High-order gas-kinetic schemes with non-compact and compact reconstruction for implicit large eddy simulation

High-order gas-kinetic scheme (HGKS) with 5th-order non-compact reconstruction has been well implemented for implicit large eddy simulation (ILES) in nearly incompressible turbulent channel flows. In this study, the HGKS with higher-order non-compact reconstruction and compact reconstruction will be validated in turbulence simulation. For higher-order non-compact reconstruction, 7th-order reconstruction in both normal and tangential directions are implemented. On the other hand, the compact HGKS with 5th-order compact reconstruction in normal direction is developed. Current work aims to show the benefits of high-order non-compact reconstruction and compact reconstruction for ILES. The accuracy of HGKS is verified by numerical simulation of three-dimensional advection of density perturbation. For the non-compact 7th-order scheme, 16 Gaussian points are required on the cell-interface to preserve the order of accuracy.
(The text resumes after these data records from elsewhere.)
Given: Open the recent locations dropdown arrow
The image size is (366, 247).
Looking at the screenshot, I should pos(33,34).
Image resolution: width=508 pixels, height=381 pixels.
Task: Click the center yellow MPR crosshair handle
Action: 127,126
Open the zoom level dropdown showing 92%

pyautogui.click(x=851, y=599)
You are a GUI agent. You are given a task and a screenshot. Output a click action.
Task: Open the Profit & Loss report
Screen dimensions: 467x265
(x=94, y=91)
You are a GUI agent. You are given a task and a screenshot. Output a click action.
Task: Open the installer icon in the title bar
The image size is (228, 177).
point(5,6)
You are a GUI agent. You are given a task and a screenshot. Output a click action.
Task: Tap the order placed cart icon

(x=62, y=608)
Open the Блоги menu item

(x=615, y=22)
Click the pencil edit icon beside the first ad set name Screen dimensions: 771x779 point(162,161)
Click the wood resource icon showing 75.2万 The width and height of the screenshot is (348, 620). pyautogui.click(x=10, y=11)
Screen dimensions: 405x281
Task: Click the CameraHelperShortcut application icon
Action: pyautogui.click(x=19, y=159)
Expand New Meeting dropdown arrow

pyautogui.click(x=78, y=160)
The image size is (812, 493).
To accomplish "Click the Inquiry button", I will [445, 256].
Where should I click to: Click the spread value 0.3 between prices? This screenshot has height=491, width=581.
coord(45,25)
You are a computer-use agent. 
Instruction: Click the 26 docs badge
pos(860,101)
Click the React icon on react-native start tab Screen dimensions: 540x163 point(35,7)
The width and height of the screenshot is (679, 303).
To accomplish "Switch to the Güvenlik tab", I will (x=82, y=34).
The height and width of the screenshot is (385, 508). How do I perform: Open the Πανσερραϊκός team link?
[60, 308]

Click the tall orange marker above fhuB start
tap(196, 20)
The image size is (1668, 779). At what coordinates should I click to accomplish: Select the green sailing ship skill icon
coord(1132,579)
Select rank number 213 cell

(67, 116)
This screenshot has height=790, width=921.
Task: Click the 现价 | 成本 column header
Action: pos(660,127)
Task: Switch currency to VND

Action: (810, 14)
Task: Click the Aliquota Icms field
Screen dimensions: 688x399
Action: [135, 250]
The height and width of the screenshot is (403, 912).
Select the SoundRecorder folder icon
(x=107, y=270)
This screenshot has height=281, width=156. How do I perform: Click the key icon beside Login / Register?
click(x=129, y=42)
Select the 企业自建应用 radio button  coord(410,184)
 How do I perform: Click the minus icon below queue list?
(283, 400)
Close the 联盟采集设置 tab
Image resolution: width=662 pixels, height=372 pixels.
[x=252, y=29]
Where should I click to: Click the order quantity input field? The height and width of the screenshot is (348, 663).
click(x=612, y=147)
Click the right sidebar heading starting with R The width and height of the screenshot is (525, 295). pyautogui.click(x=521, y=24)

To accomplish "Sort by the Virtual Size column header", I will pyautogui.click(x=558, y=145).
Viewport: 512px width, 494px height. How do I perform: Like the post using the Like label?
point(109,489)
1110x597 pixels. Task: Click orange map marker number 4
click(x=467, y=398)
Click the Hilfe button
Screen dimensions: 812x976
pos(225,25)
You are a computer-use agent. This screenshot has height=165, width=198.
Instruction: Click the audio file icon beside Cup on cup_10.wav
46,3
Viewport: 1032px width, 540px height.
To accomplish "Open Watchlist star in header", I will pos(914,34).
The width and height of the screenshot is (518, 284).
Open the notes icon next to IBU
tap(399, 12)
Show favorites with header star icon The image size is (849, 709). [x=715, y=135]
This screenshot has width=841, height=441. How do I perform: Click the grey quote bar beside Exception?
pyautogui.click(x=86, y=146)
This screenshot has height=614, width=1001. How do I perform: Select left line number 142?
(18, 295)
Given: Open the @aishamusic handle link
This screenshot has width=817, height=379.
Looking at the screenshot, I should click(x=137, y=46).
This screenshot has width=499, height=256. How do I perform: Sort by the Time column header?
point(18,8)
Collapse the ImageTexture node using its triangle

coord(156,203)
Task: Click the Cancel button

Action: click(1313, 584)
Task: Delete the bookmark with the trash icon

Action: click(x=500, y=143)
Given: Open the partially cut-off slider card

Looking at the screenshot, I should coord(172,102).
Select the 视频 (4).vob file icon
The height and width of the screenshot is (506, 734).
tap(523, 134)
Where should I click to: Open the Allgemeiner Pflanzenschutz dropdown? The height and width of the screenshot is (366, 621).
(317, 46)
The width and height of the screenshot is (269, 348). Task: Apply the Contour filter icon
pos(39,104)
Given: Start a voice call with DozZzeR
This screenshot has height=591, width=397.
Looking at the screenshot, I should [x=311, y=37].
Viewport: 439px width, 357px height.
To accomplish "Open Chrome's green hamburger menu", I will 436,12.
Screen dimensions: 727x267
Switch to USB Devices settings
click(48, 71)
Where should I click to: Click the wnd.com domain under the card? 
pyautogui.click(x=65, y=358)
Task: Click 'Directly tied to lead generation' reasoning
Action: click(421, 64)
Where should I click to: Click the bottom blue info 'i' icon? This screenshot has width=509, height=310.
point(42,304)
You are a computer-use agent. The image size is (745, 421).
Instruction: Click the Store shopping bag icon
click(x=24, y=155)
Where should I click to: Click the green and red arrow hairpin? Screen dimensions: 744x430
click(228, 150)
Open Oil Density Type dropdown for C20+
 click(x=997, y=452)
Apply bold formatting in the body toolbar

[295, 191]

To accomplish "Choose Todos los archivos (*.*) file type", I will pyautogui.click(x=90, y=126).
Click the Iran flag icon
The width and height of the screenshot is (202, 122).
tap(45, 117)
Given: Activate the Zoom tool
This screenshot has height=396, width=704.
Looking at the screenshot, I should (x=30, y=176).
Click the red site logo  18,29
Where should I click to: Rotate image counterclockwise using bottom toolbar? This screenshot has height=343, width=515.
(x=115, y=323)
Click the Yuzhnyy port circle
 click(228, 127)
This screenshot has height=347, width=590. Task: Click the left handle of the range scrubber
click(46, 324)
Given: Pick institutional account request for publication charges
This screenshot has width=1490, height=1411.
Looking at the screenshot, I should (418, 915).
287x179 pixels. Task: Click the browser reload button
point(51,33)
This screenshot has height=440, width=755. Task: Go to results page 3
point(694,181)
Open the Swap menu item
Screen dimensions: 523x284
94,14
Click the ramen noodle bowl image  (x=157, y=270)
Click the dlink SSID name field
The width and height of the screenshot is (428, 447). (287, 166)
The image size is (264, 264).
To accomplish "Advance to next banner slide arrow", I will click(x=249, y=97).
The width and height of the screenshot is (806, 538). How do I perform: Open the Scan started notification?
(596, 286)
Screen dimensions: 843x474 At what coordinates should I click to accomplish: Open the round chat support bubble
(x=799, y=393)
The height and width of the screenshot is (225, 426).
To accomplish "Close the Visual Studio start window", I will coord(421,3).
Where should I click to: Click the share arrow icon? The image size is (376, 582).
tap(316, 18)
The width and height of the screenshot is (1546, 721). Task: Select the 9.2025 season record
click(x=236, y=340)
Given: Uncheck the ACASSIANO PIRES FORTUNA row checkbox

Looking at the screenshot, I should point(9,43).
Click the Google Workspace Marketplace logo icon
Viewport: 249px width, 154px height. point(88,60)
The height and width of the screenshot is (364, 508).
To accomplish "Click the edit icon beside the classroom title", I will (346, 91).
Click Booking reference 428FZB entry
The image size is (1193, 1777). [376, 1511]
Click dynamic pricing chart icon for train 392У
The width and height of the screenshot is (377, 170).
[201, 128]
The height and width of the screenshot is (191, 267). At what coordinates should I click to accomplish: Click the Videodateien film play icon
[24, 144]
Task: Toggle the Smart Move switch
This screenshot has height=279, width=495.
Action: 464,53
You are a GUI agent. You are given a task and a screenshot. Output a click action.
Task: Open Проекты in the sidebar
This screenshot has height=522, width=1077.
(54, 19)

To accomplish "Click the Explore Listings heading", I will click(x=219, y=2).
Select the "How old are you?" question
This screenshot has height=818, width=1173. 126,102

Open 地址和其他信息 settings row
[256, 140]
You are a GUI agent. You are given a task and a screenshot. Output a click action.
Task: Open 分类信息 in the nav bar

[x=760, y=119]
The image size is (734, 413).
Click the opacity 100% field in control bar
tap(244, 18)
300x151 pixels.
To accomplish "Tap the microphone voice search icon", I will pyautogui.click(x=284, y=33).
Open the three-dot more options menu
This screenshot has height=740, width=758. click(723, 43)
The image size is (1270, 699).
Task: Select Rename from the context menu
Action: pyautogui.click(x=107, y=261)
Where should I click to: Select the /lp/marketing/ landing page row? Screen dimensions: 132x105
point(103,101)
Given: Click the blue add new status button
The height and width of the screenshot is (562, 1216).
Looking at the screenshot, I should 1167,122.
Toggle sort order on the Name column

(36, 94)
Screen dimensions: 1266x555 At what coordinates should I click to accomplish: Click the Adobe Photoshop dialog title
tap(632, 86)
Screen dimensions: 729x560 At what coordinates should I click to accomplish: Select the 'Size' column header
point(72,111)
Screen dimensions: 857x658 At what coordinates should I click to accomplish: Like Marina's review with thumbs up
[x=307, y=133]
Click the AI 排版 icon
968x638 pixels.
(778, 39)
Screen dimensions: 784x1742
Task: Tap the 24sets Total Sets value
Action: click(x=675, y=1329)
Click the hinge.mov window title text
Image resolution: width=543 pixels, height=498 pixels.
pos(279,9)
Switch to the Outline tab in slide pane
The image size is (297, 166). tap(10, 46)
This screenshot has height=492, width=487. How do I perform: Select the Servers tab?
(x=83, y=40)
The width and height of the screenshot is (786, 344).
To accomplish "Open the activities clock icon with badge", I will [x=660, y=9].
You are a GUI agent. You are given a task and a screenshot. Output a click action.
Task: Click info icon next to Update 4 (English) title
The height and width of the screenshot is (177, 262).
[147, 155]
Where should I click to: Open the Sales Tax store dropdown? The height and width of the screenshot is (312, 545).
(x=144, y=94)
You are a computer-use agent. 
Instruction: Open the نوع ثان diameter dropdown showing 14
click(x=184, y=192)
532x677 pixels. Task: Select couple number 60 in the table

Then, HGKS with non-compact and compact reconstruction is used in the three-dimensional Taylor-Green vortex (TGV) problem and turbulent channel flows. Accurate ILES solutions have been obtained from HGKS. In terms of the physical modeling underlying the numerical algorithms, the compact reconstruction has the consistent physical and numerical domains of dependence without employing additional information from cells which have no any direct physical connection with the targeted cell. The compact GKS shows a favorable performance for turbulence simulation in resolving the multi-scale structures.

Automated summary

This study validates the effectiveness of high-order non-compact and compact reconstruction in turbulence simulation using the high-order gas-kinetic scheme (HGKS). The accuracy of HGKS is confirmed through numerical simulations of three-dimensional density perturbation advection. Both non-compact 7th-order and compact 5th-order reconstruction schemes are shown to provide accurate solutions for turbulent flows.